■ **課題と練習**:
**a.** Amazon S3のアップロード機能についての抜粋を、「マルチパートアップロードは、大きなファイ」から「活用することが推奨されます。」までの範囲で書き直しなさい。その際、「信頼性」を「安定性」に改めること。
**b.** Amazon S3のアップロード機能についての抜粋によると、マルチパートアップロードが対応しているファイルサイズの範囲はどれだけか。

■ **原文抜粋**:
::::::::
同一リージョン内でのデータ転送は無料です。

マルチパートアップロード

マルチパートアップロードは、大きなファイルを分割し、それを任意の順序でAmazon S3にアップロードする機能です。

大きなファイルに適しています:
特に100MB以上の大きなファイルをアップロードする場合におすすめです。一度に大きなファイルをアップロードすると、通信エラーが発生する可能性があるため、ファイルを分割してアップロードすることで、信頼性が向上します。

ファイルサイズの範囲:
マルチパートアップロードは、5MBから5TBまでのファイルサイズに対応しています。特に5GBを超える大きなファイルをアップロードする場合には、この機能を活用することが推奨されます。

Transfer Acceleration

Transfer Accelerationは、アップロード処理を高速化するための機能で、Amazon S3のエッジロケーションを活用します。

高速なアップロード:
Transfer Accelerationを使用することで、大容量のデータを高速にアップロードできます。特に、異なる地域間でファイルをアップロードする場合に効果的です。

エッジロケーションを活用:
Transfer Accelerationは、エッジロケーションを利用してアップロード処理を高速化します。たとえば、東京からアメリカへのファイル転送時にエッジロケーションを利用することで、高速なアップロードが可能です。
::::::::
■ **抽出データ**:
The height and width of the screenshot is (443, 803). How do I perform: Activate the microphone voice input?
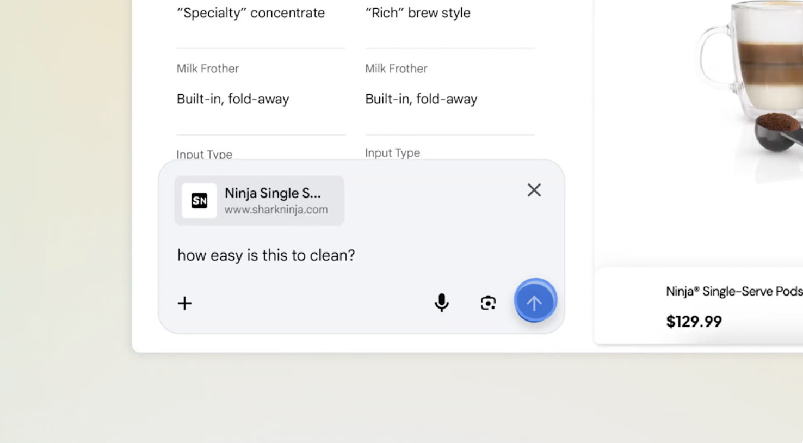click(441, 303)
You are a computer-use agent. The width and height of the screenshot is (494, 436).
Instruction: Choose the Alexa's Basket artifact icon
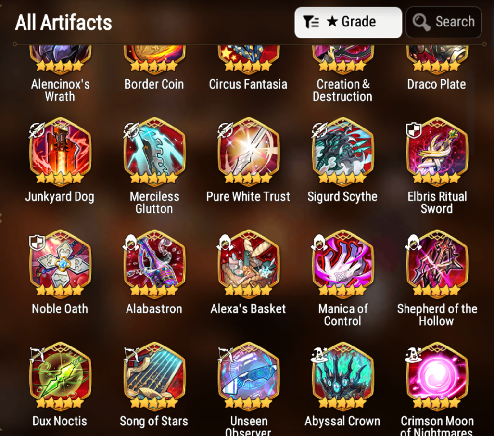point(248,264)
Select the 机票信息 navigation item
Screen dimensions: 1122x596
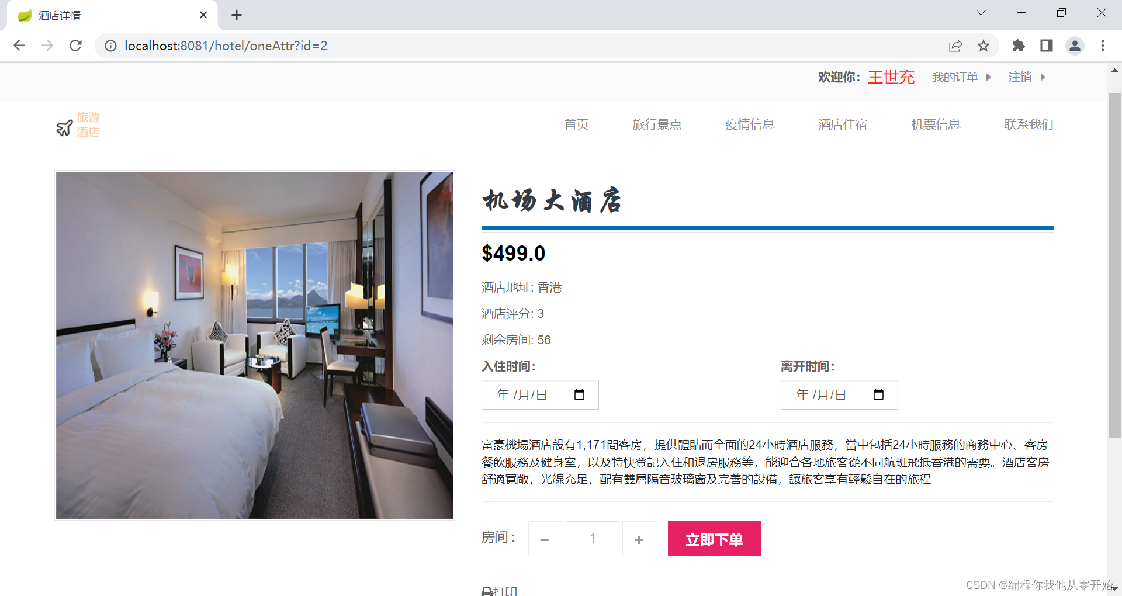pyautogui.click(x=935, y=124)
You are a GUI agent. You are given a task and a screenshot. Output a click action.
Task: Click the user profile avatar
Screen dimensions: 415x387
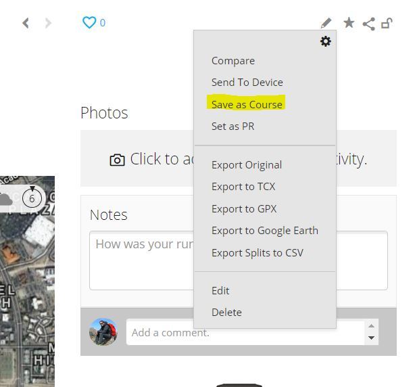[x=103, y=332]
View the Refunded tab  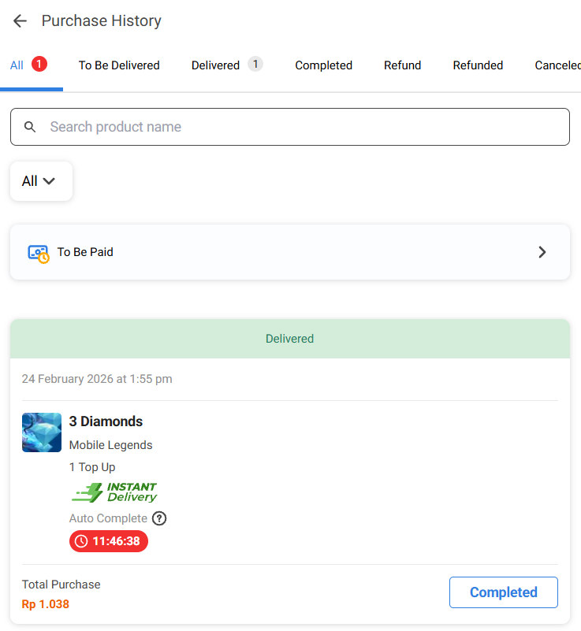pyautogui.click(x=478, y=65)
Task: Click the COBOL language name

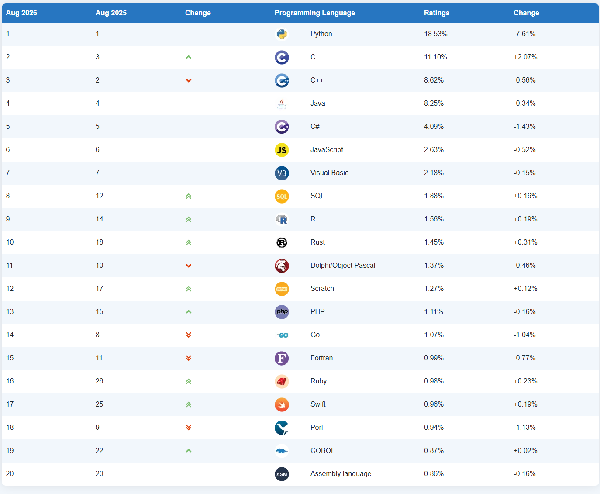Action: [x=323, y=451]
::::::::
■ **解答一覧**:
**a.**
マルチパートアップロードは、大きなファイルを分割し、それを任意の順序でAmazon S3にアップロードする機能です。

大きなファイルに適しています:
特に100MB以上の大きなファイルをアップロードする場合におすすめです。一度に大きなファイルをアップロードすると、通信エラーが発生する可能性があるため、ファイルを分割してアップロードすることで、安定性が向上します。

ファイルサイズの範囲:
マルチパートアップロードは、5MBから5TBまでのファイルサイズに対応しています。特に5GBを超える大きなファイルをアップロードする場合には、この機能を活用することが推奨されます。

**b.** 5MBから5TBまでです。